Equally, Woolf’s novels are full of poets and readers of poetry, from the Tennyson-quoting Mr Ramsay in To the Lighthouse to the pompous would-be poets Louis, Bernard and Neville in The Waves. She wrote original lyric poetry and dramatic verse for the pageant at the heart of her final book, Between the Acts. In fact, Woolf’s experimental achievement is sometimes said to be the mix she made of the novel and poetry: the combination of narrative and character with the emotionalism of the lyric and the rhythms of verse.
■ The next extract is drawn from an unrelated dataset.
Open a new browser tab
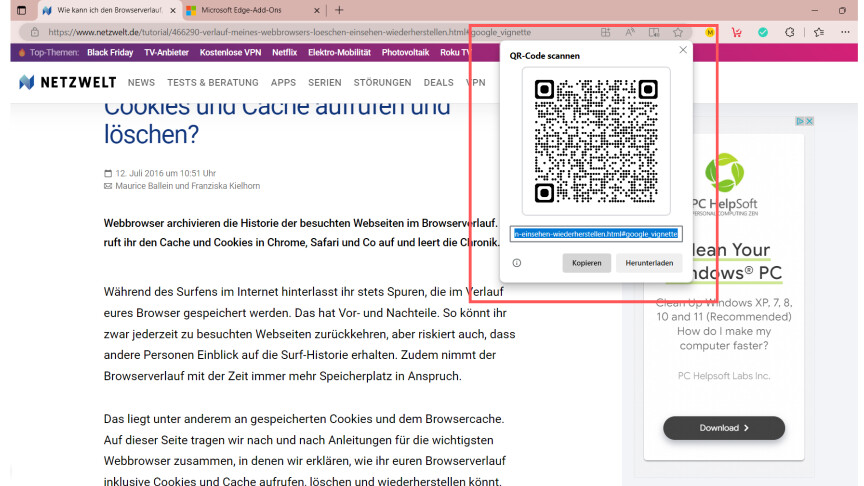The width and height of the screenshot is (864, 486). (x=339, y=10)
What connects all these disparate instances of verse and versifying is a certain distance from poetry: Woolf’s sense of what it represents, culturally, and what it can and can’t do. She used poetry, though she did not practise it. Emily Kopley’s Virginia Woolf and Poetry (2021) argues that poetry helped Woolf clarify her thoughts about fiction, which she defended as more democratic, more suited to capturing modern life. Kopley also gives us a feminist explanation for Woolf’s re-evaluation of poetry: she saw it as the preserve of men, who had for too long governed literary history. In A Room of One’s Own, the narrator sits in the plush surroundings of an Oxbridge college, replete but uncomfortable with its masculine privilege, wondering about a shift that has occurred. Poetry no longer feels relevant. If women are to write, as Woolf urges, they will need another form, one not so tied to tradition.
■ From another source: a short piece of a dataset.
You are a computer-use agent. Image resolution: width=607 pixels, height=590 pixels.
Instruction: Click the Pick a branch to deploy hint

This scene originated in real life, in the Cambridge rooms of George “Dadie” Rylands, a poet and Shakespeare scholar who worked for the Woolfs at the Hogarth Press in 1924 and remained a lifelong friend. Rylands is the “fellow Dadie” in “Angelica”, which therefore must have been written after March 1927, when he was made a fellow of King’s College, but we cannot tell how much later, nor whether “Hiccoughs”, the poem for Quentin, was written at the same time, though both verses are written in a comparable hand. Angelica was with the Woolfs and her mother, Vanessa Bell, when they visited Rylands in October 1928. (Angelica’s older brother Julian left home for Cambridge in 1927, which might explain why there is no verse dedicated to him.)

Or it could be that they date from the period (1930 onwards) when Julian began writing his own poetry. Although Woolf did not think much of his work, it is conceivable that she did not want to share unserious efforts with a fellow writer. A photograph of Woolf and Angelica in 1932, held in Rylands’s papers at King’s, suggests another possible occasion. The image is by Lettice Ramsey, a Cambridge-based photographer. In 1932 she was also Julian’s girlfriend, so it may have been taken at Charleston or elsewhere. It appears to be summer: Angelica is wearing a short-sleeved light dress, her aunt a wide-brimmed hat. “Hiccoughs” certainly seems to be written from the perspective of late summer, to judge from a phrase Woolf crossed out: “all summer”. Rylands was often at Charleston in the summer, including for parties to mark Quentin’s birthday on August 19.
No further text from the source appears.